■ Morceau choisi:

Trois ans après leurs débuts furieux, le duo californien Deap Vally revient en force asseoir sa place singulière dans l’échiquier rock’n’roll d’aujourd’hui.
A l’écoute de l’excellent Sistrionix (2013, chroniqué dans ces pages), j’avais peur du one shot. Ces filles là jouaient vite, jouaient bien, le concept était cool (deux nanas en pétard, des riffs bluesy à gogo), super stylé, presque parfait. Heureusement Lindsey Troy et Julie Edwards sont plus malignes qu’on le croyait, et viennent clouer le bec illico presto à tous les cyniques du monde entier avec ce nouvel album haut en couleur, bourré de références qu’on adore et porté de bout en bout par un message féministe puissant et libérateur.

■ Consigne 1:
Modifiez les lignes des enregistrements allant de la ligne contenant « This screenshot has width=1280, height=743. » à la ligne contenant « Action: 445,227 » en remplaçant « toolbar » par « sidebar », sans rien changer d'autre. Ne reproduisez pas les images dans votre réponse.

■ Extrait de données:
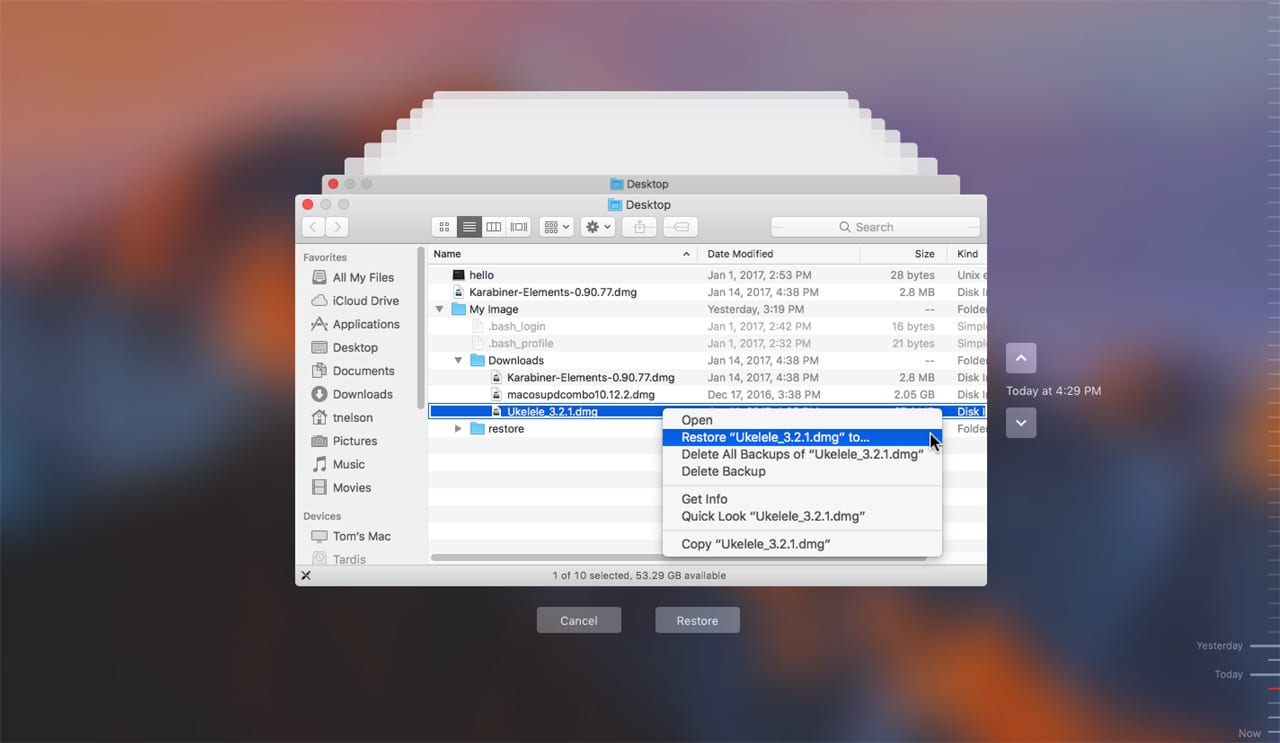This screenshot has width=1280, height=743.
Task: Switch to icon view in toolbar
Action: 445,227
...
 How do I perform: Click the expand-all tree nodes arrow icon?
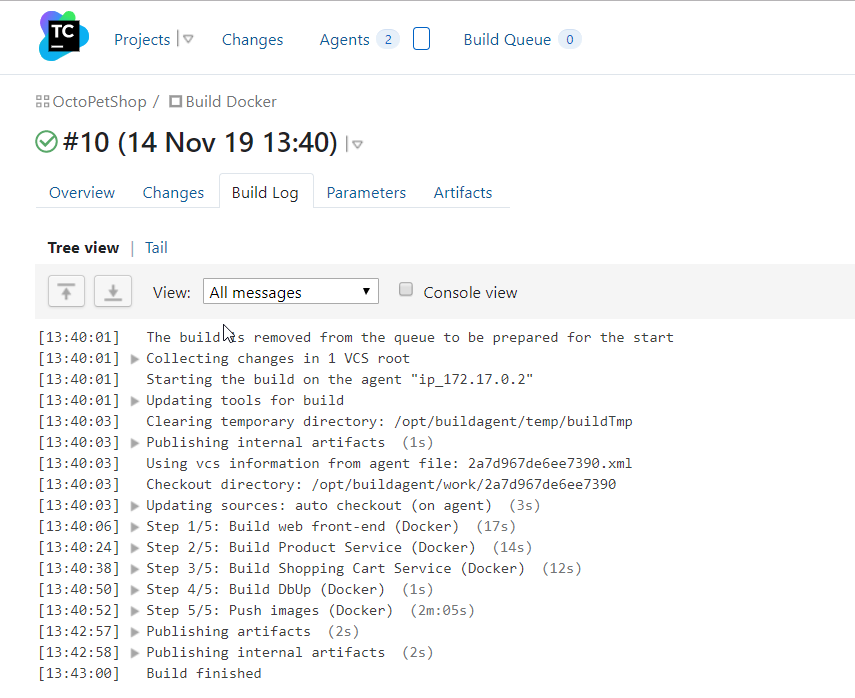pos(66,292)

■ Consigne 2:
Recopiez mot pour mot l'intégralité du texte sur le duo Deap Vally.

■ Réponse 1:
This screenshot has width=1280, height=743.
Task: Switch to icon view in sidebar
Action: 445,227

■ Réponse 2:
Trois ans après leurs débuts furieux, le duo californien Deap Vally revient en force asseoir sa place singulière dans l’échiquier rock’n’roll d’aujourd’hui.
A l’écoute de l’excellent Sistrionix (2013, chroniqué dans ces pages), j’avais peur du one shot. Ces filles là jouaient vite, jouaient bien, le concept était cool (deux nanas en pétard, des riffs bluesy à gogo), super stylé, presque parfait. Heureusement Lindsey Troy et Julie Edwards sont plus malignes qu’on le croyait, et viennent clouer le bec illico presto à tous les cyniques du monde entier avec ce nouvel album haut en couleur, bourré de références qu’on adore et porté de bout en bout par un message féministe puissant et libérateur.